Ülke “halkının” sadece belirli aralıklarla anımsanarak ve “özgür iradesi ile” oy kullandırıldığı bir sistemde, bir seçim dönemi daha, tüm dünya ülkelerini kıskandıracak kadar demokratik ve güvenilir bir ortamda sonuçlandı.

Ama yüzlerce yerde oy pusulaları yine çöplüklerden çıkıyor. Seçim torbaları mühürsüz, ortalık yerde içindekiler elden ele geziyor. Sanki oy pusulası torbası değil; tombala torbası!... Her yer oy hırsızlığı, her yer yolsuzluk kokuyor!...

Tüm bunlar ayrı yazı konuları, zamanı gelince yazarız. Şimdi gelelim bu güne.

Ülkemiz bir garip; daha doğrusu bizi yönetenlerin mantığı garip!

Tuttular; Devlet kuruluşlarını “hantal ve beceriksiz yöneticilerin elinde” diyerek babalarının malı gibi sattılar; yani “özelleştirdiler”. Tüyü bitmemiş yetimin hakkını candaş ve yandaşlara “yok pahasına” devrettiler. Böylece her kuruluş çok daha hızlı ve çok daha verimli çalışacaktı. Hantallığı anında gidecek; çok kaliteli yöneticilerle “paraya para” demeyecekti!...

Neyse; ülkemizin en küçük yerleşim yerlerinde bile arada sırada şu anonsu duyardık: “ Trafo bakımı yapılacağından… Hat arızası nedeniyle… Şu ya da bu nedenlerle… Yarın şu saatler arası elektrikler kesilecektir”. Biz de elektrik kesileceğini bilir, önlemimizi alırdık.

Ancaaaaak; sevgili ülkemde öyle 3-5 günde bir değil, ama 3-5 yılda bir seçimler yapılır. Bu seçimler nedeniyle vatandaşlar anımsanır; onları ne kadar çok sevdikleri, oy kullanmanın bir “demokrasi görevi” olduğu demokrasinin D’sini bile bilmeyenlerce söylenir. Eh; biz de inanır, gider oylarımızı kullanırız.

→ Yapılacak Görevler
(1) Yukarıdaki metne göre oy pusulaları yüzlerce yerde yine nereden çıkmaktadır?
(2) Metnin "Ama yüzlerce yerde" sözcükleriyle başlayıp "yönetenlerin mantığı garip!" sözcükleriyle biten bölümünü hiçbir değişiklik yapmadan yazıya geçiriniz.

→ Verilen Bilgiler
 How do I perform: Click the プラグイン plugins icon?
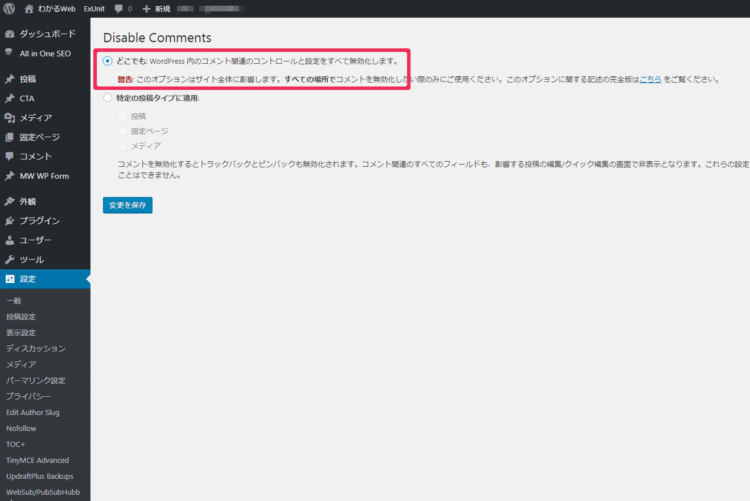pos(9,221)

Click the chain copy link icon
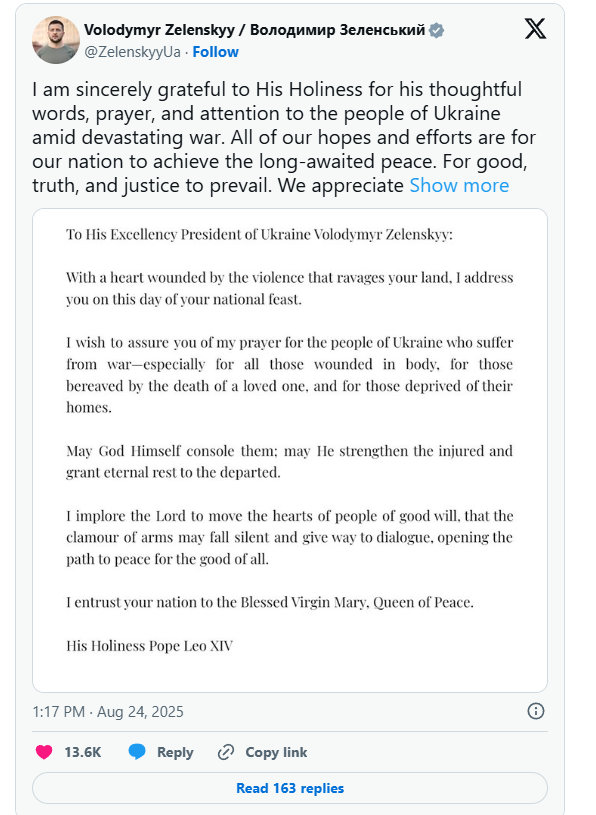[226, 752]
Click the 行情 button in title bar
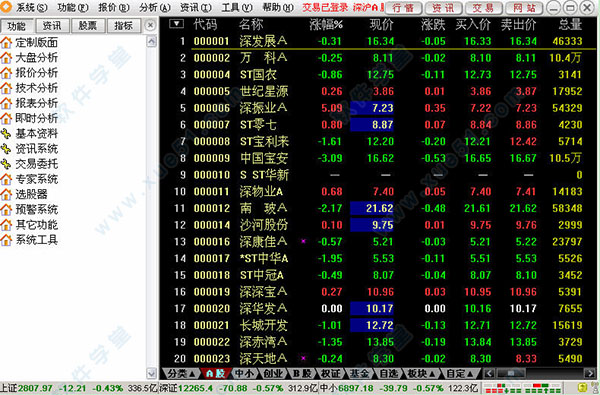600x395 pixels. (x=403, y=8)
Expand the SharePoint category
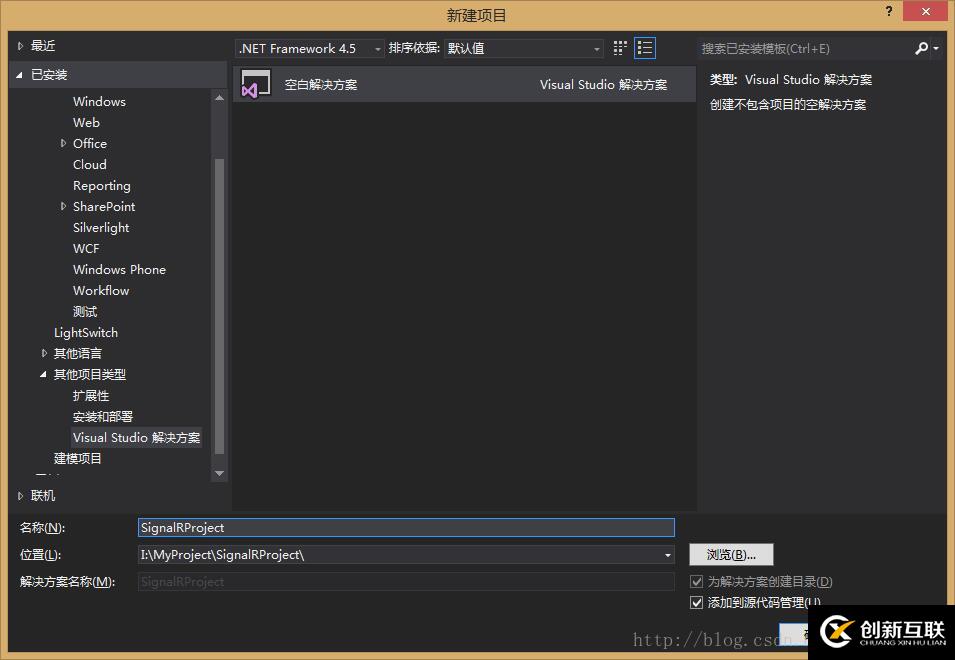Screen dimensions: 955x660 pyautogui.click(x=64, y=206)
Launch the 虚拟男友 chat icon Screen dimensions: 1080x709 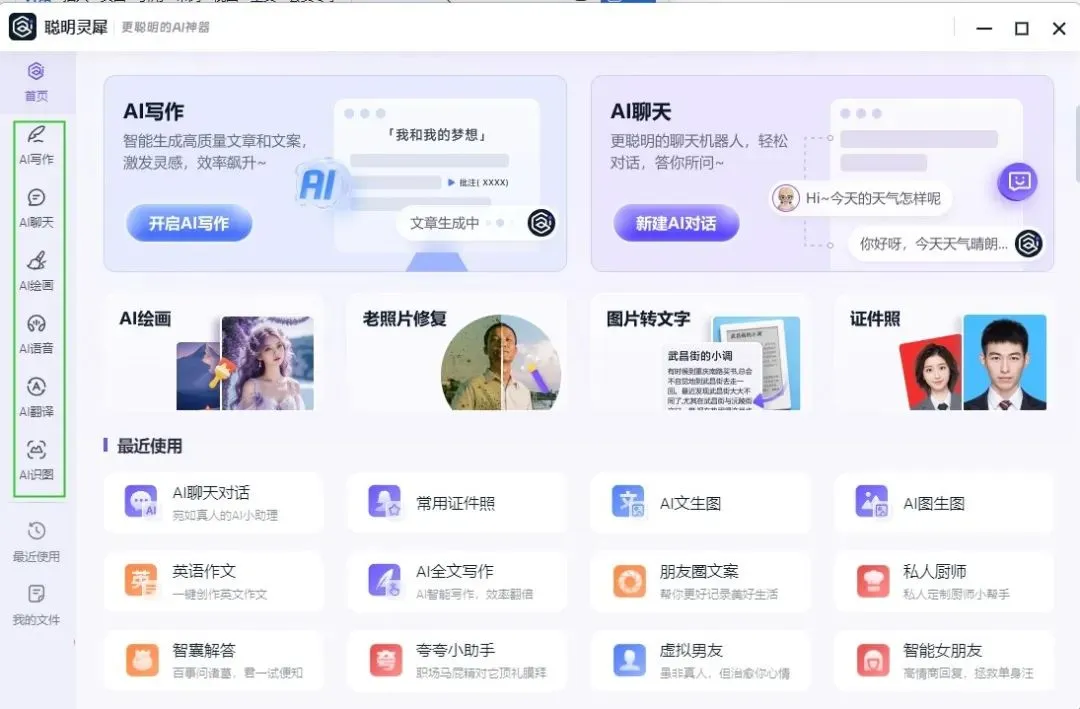[x=628, y=661]
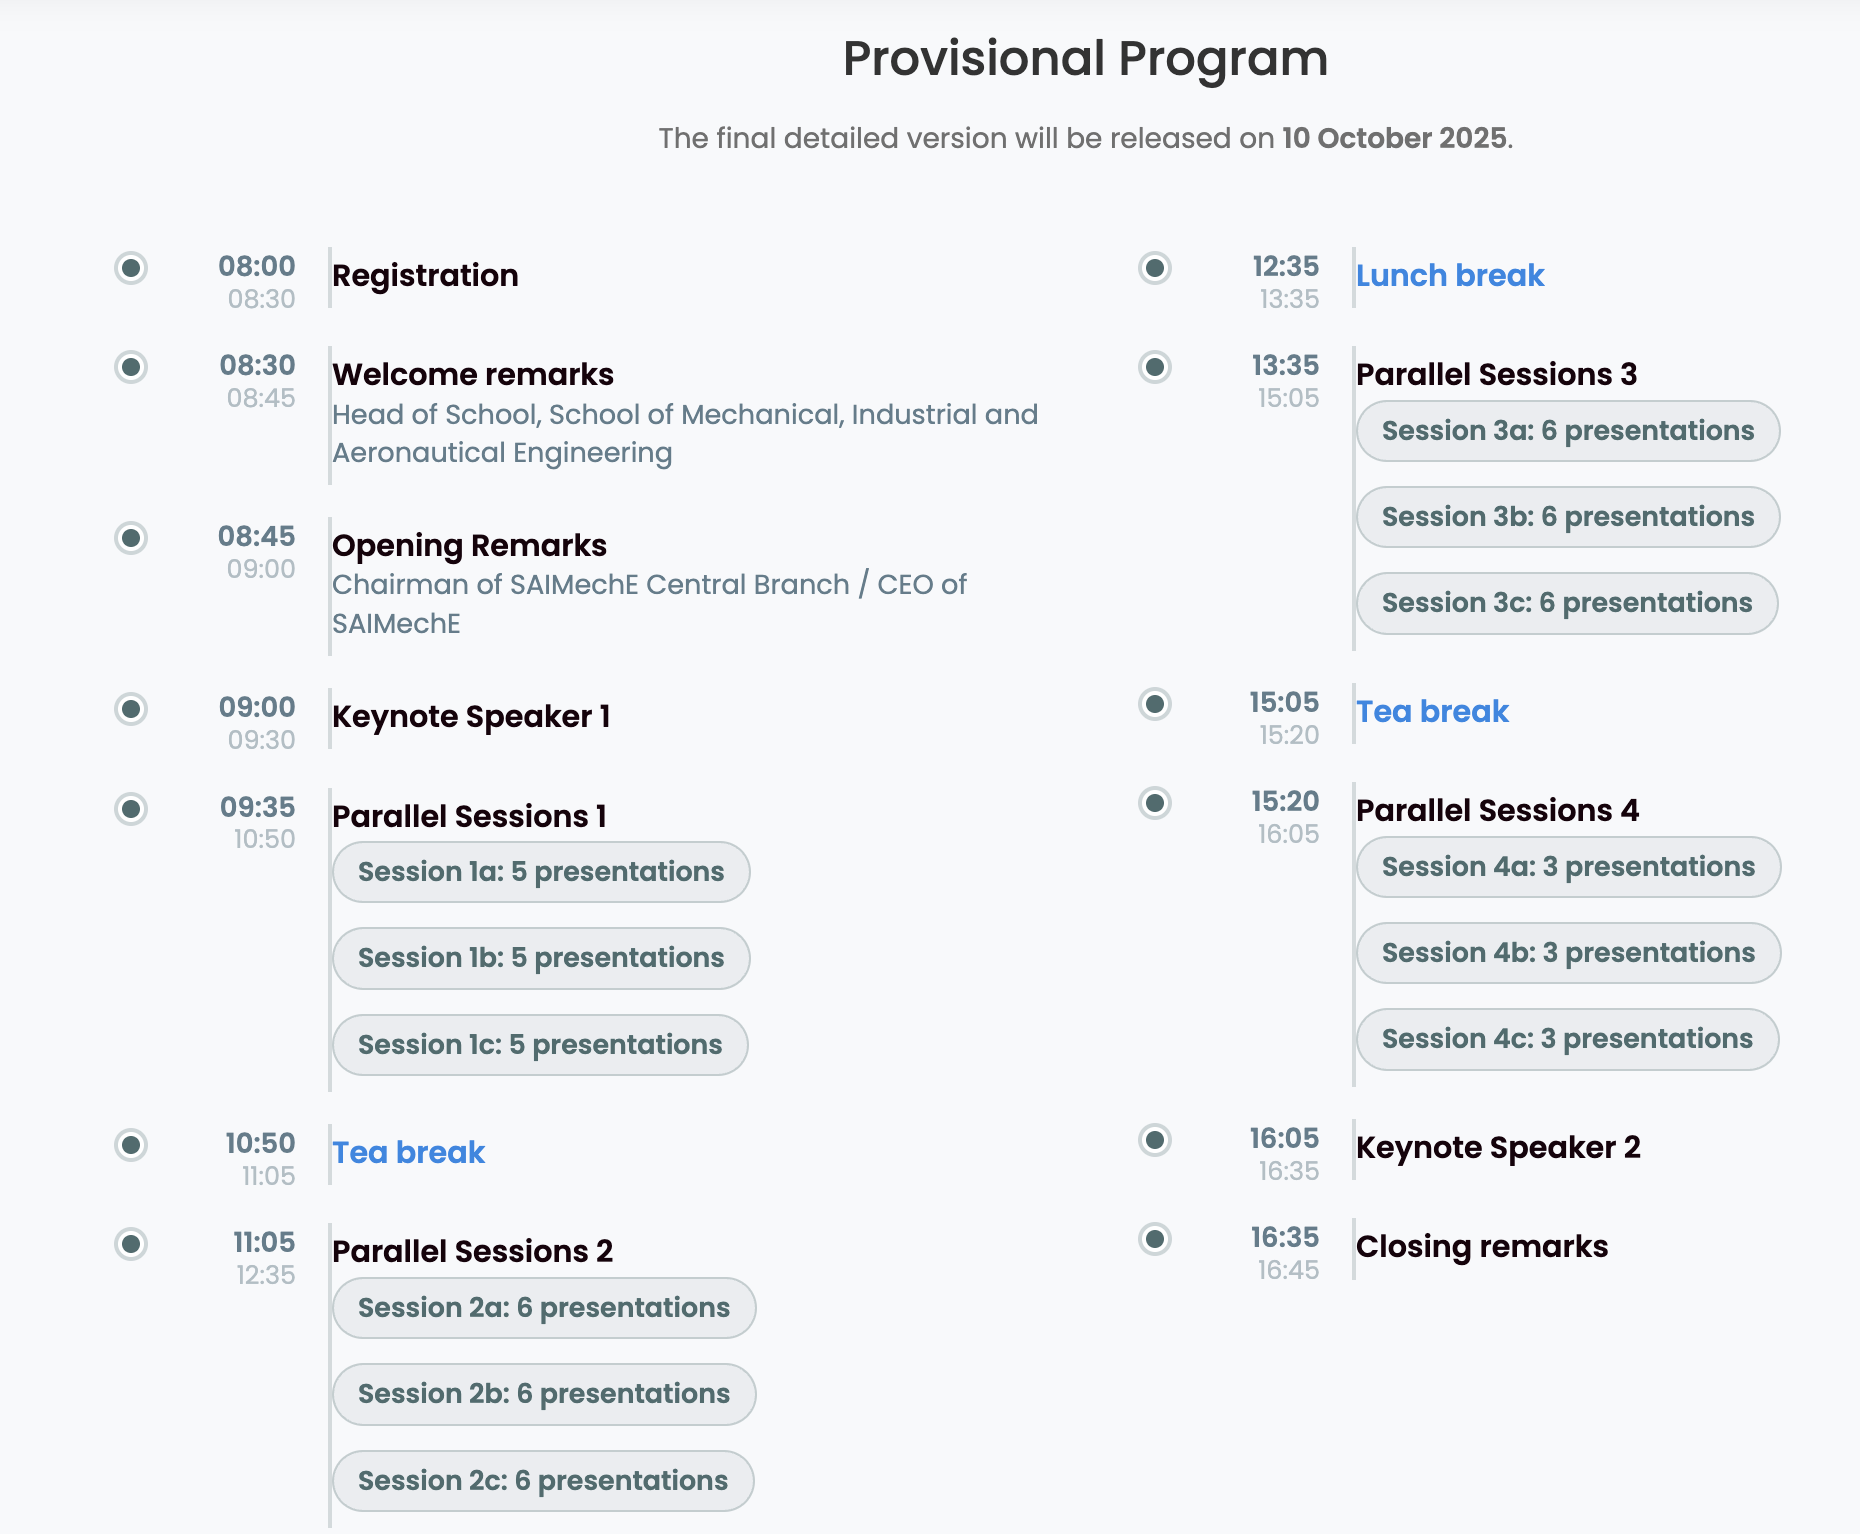1860x1534 pixels.
Task: Select the Parallel Sessions 2 timeline bullet
Action: (x=131, y=1244)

→ Yanıtlar
(1) Çöplüklerden.

(2)
Ama yüzlerce yerde oy pusulaları yine çöplüklerden çıkıyor. Seçim torbaları mühürsüz, ortalık yerde içindekiler elden ele geziyor. Sanki oy pusulası torbası değil; tombala torbası!... Her yer oy hırsızlığı, her yer yolsuzluk kokuyor!...

Tüm bunlar ayrı yazı konuları, zamanı gelince yazarız. Şimdi gelelim bu güne.

Ülkemiz bir garip; daha doğrusu bizi yönetenlerin mantığı garip!